== To be done ==
Please pick out every line in the records below that contains the word "screenshot", matching case exactly, and copy those lines.

== Task input ==

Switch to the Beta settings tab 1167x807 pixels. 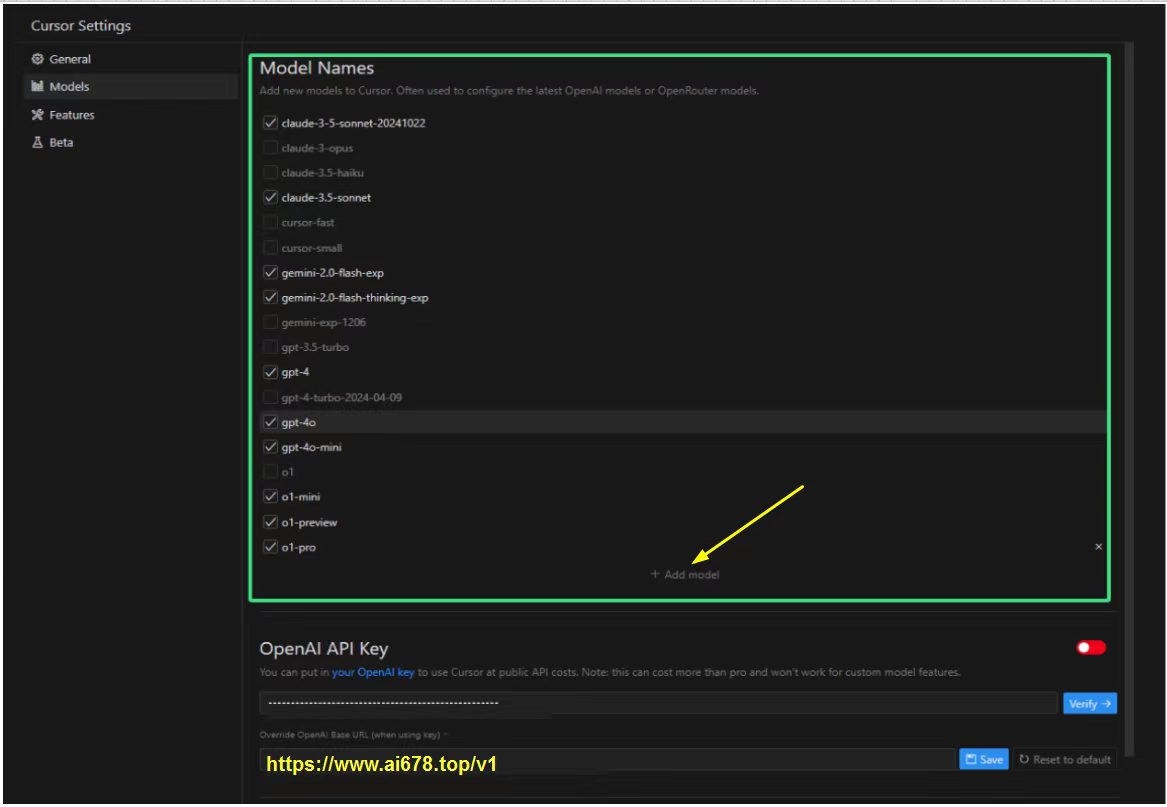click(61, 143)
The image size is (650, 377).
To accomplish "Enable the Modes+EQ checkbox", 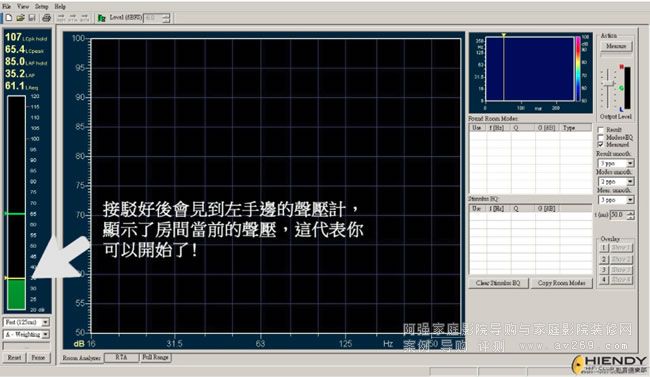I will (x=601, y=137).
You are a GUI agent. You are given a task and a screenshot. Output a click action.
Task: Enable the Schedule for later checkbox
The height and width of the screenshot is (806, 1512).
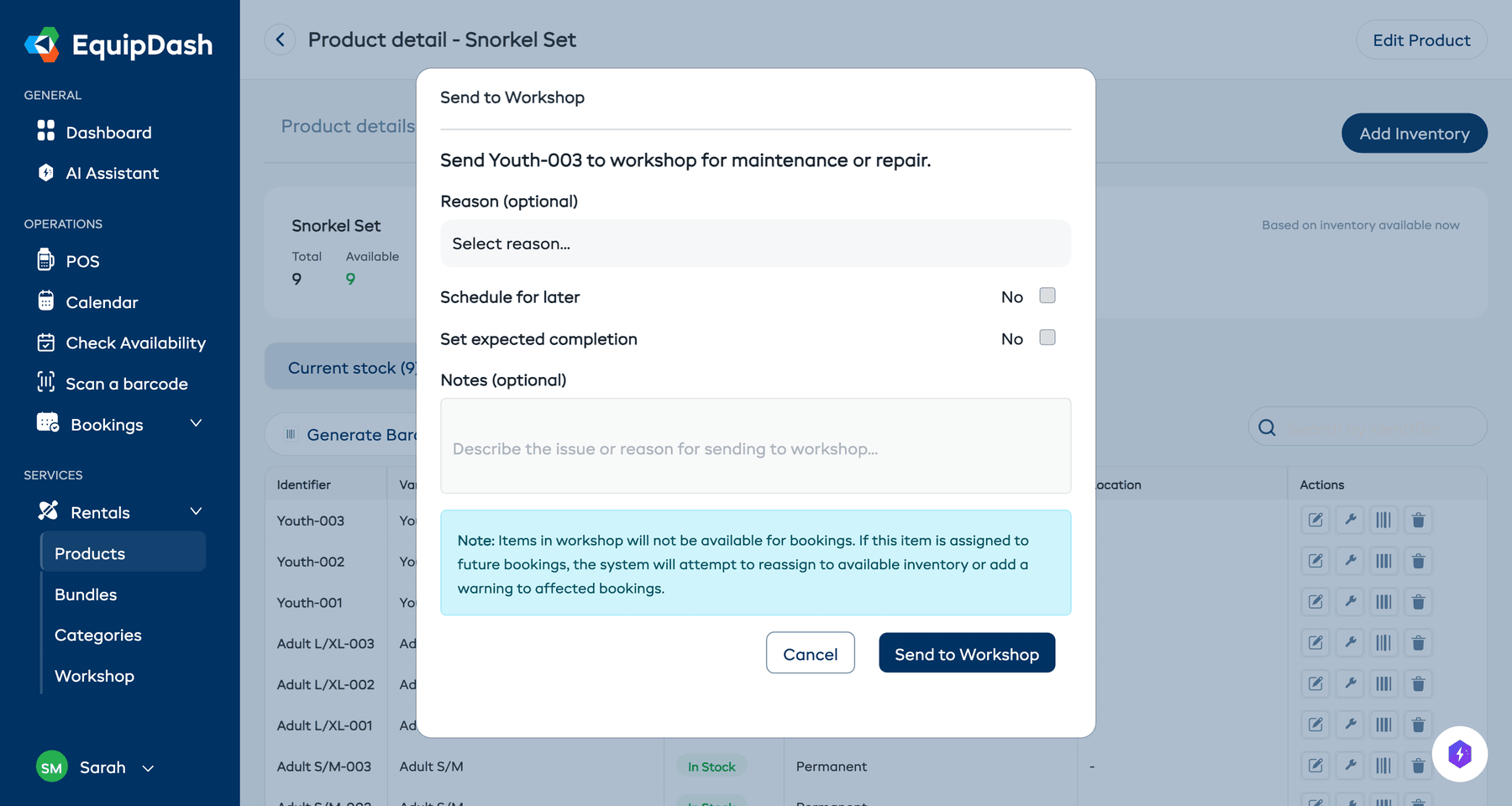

...

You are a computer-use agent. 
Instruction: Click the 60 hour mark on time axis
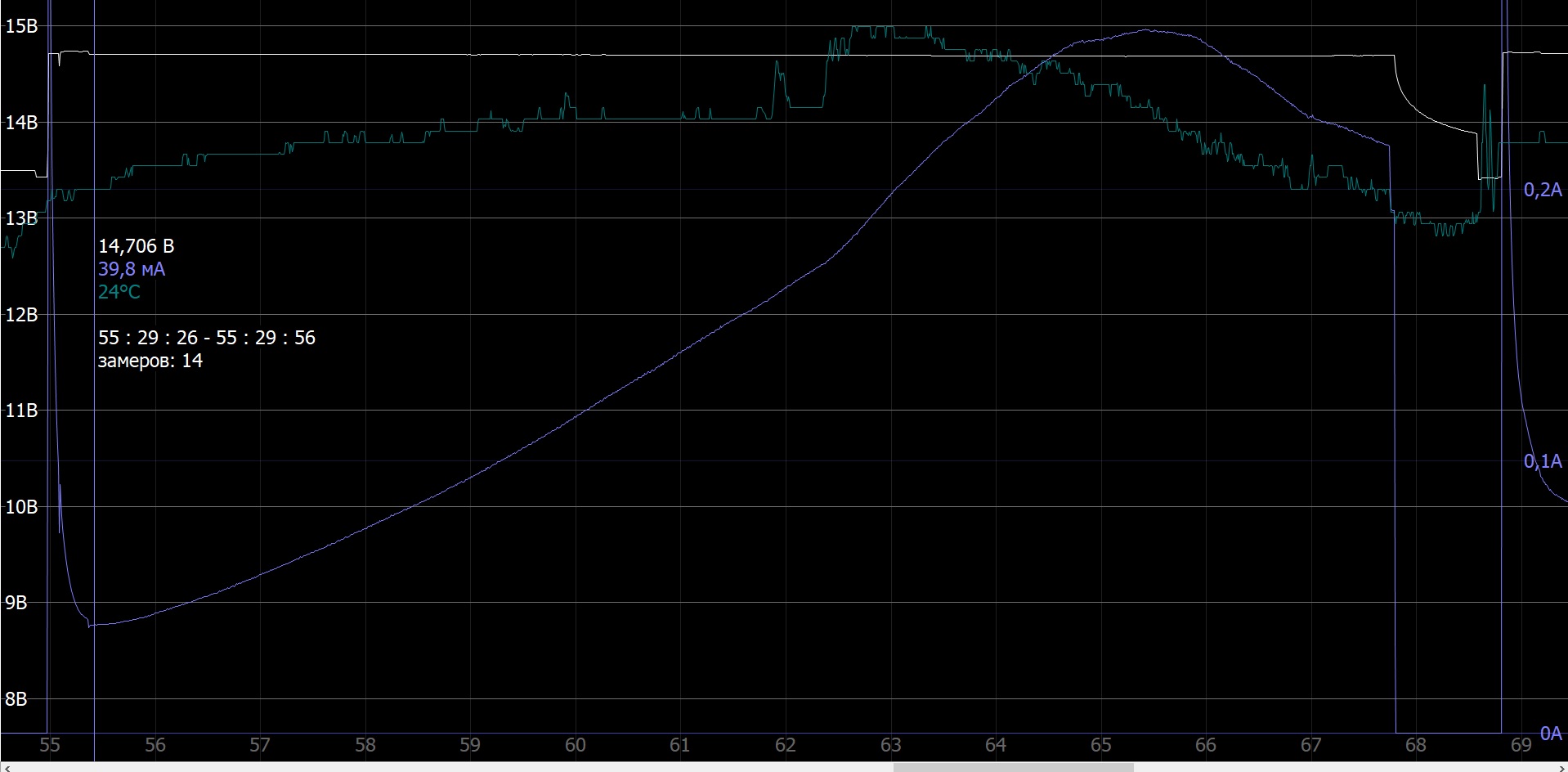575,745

== The answer ==
You are a GUI agent. You are given a task and a screenshot. Output a click action.
The height and width of the screenshot is (806, 1512).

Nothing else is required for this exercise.